I understand the basics of how dual numbers work, as well as how they are used for automatic differentiation, as described here: Dual Numbers & Automatic Differentiation
I was wondering, how would you extend this concept to get partial derivatives of a function? Basically I have a multivariable function, and I'd like to calculate it's value and gradient for a specific input.
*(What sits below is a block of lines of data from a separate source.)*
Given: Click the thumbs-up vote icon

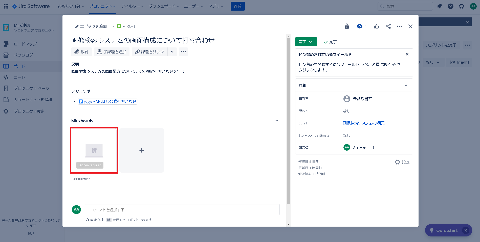Looking at the screenshot, I should click(377, 26).
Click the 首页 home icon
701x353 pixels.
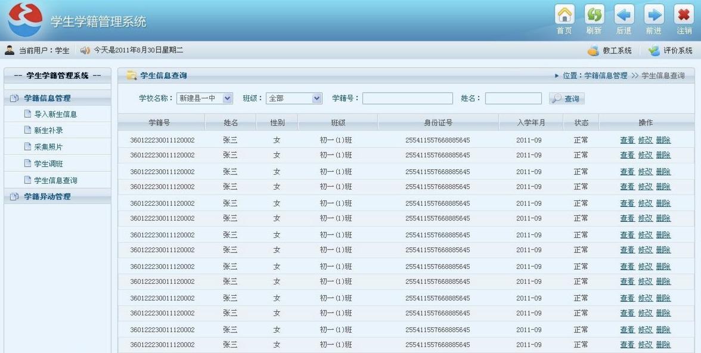coord(564,15)
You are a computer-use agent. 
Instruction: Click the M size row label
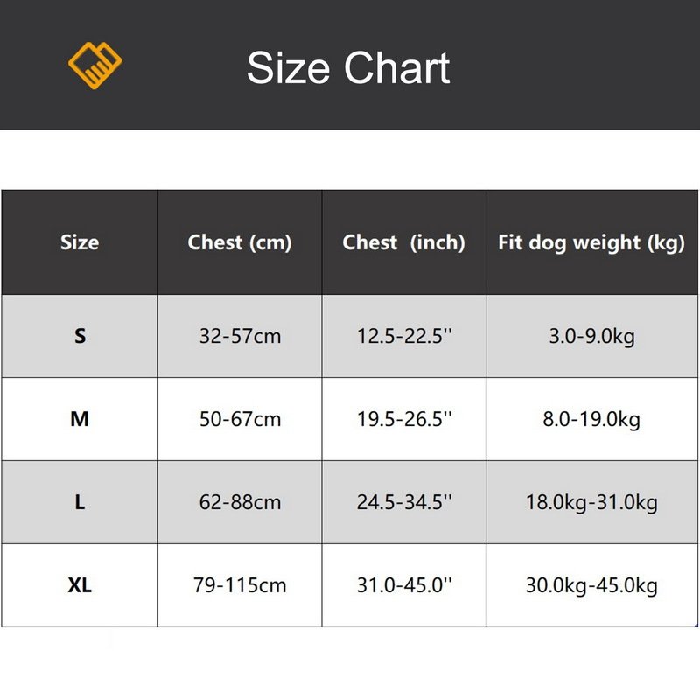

I started off by looking at how multiplication of dual numbers is derived for a function of a single variable of the form $y=f(x)$. (Note the $\epsilon^2$ in the last step turns to 0 which makes that term disappear):
$(a+b\epsilon)*(c+d\epsilon) = \\ ac+(bc+ad)\epsilon+bd\epsilon^2 = \\ ac + (bc+ad)\epsilon$
That made me think that maybe I could just have an $\epsilon$ defined per variable in a $z=f(x,y)$ function, so I gave it a shot. (Note that the $x^2$ and $y^2$ terms disappear below for the same reason as above):
$ x=\epsilon_x \\ y=\epsilon_y \\ (a+bx+cy)*(d+ex+fy)= \\ ad+(ae+bd)x+(af+cd)y+(bf+ce)xy+bex^2+cfy^2= \\ ad+(ae+bd)x+(af+cd)y+(bf+ce)xy $
This looks pretty good except for the $xy$ term, which I have no idea how to account for in the gradient, or how to interpret.
Can anyone help me out towards understanding how to do multivariable automatic differentiation?